Material shown:
──────────

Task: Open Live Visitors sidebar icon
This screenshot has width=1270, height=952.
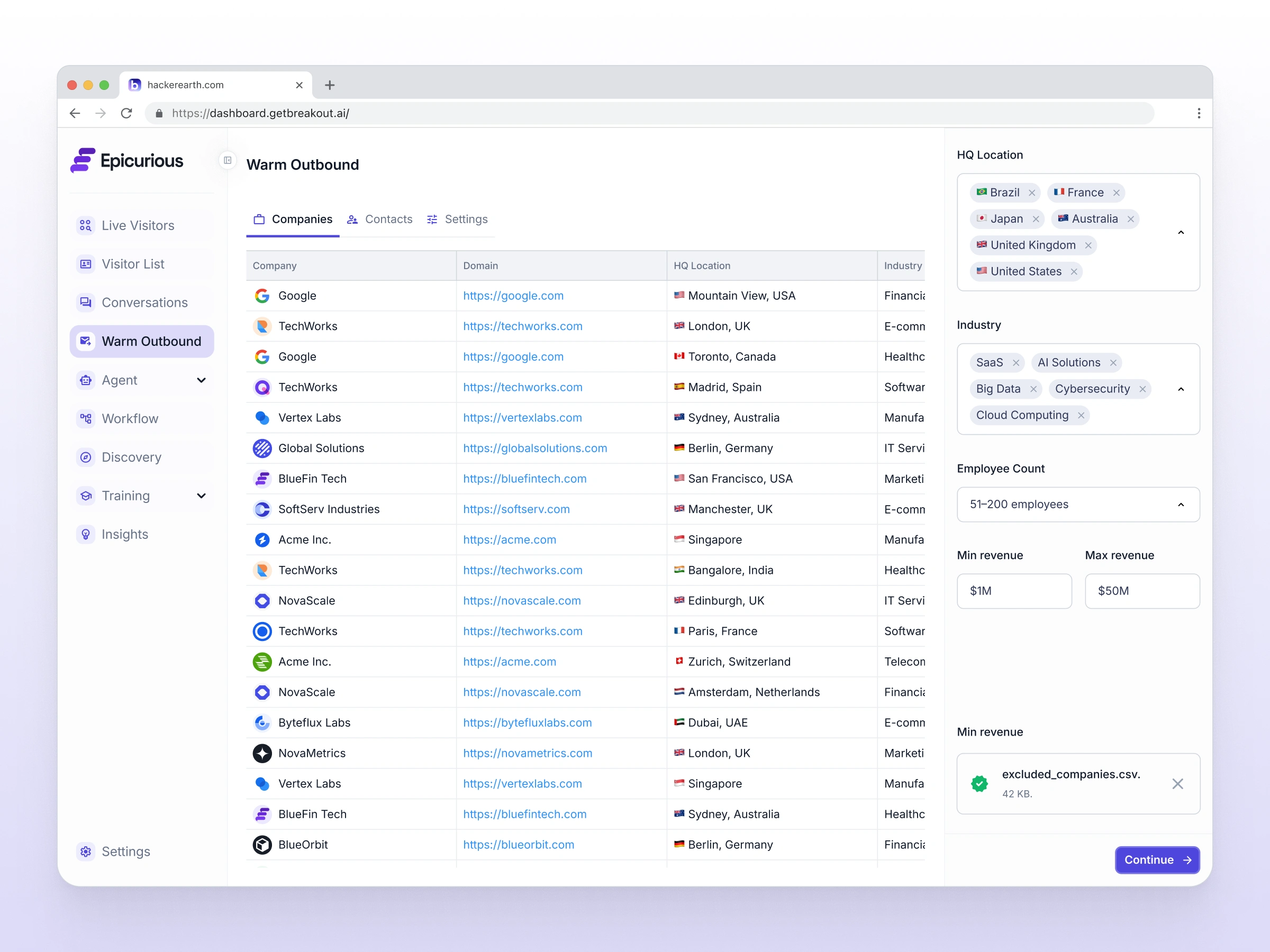Action: [x=86, y=225]
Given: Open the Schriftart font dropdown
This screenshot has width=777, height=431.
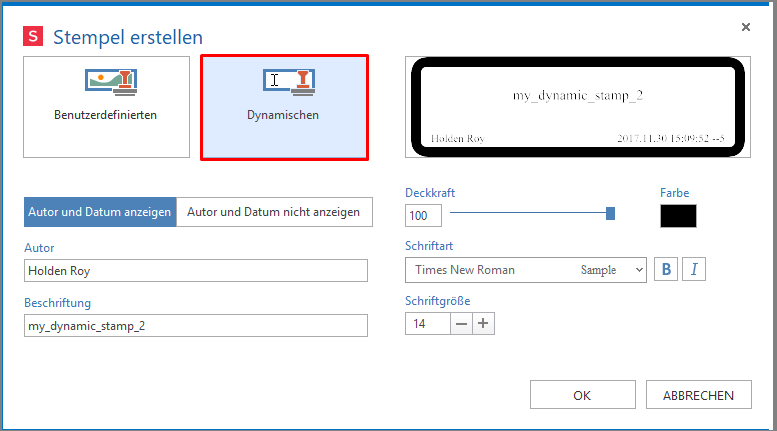Looking at the screenshot, I should [525, 270].
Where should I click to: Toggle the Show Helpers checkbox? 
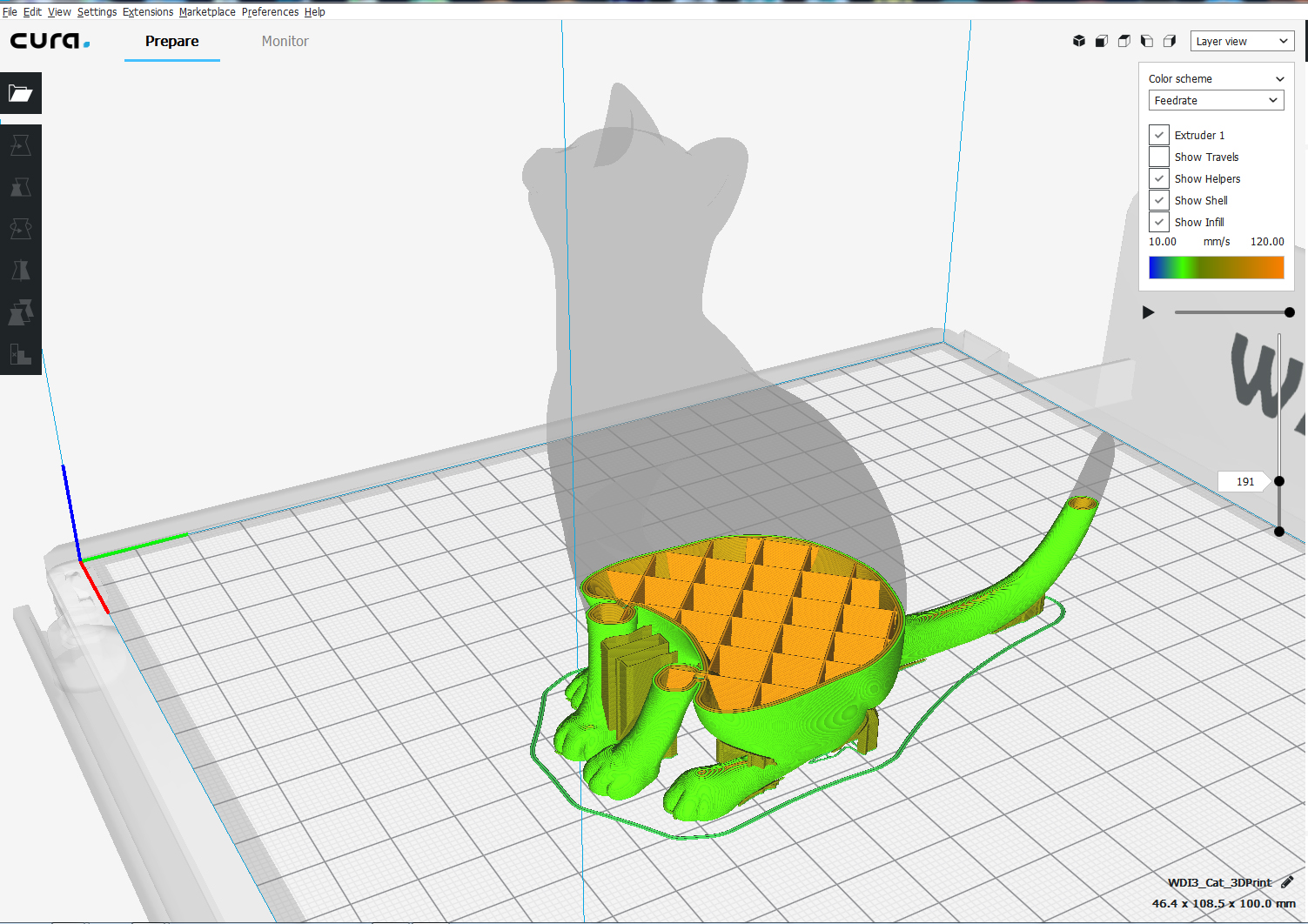click(1159, 178)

──────────

Task statement: Can you set down every one of the lines above word for word, leaving the pictures out?

Answer to the exercise:
Task: Open Live Visitors sidebar icon
This screenshot has width=1270, height=952.
Action: [x=86, y=225]
Given: Open the Schriftart font dropdown
This screenshot has width=777, height=431.
Looking at the screenshot, I should [525, 270].
Where should I click to: Toggle the Show Helpers checkbox? 
click(1159, 178)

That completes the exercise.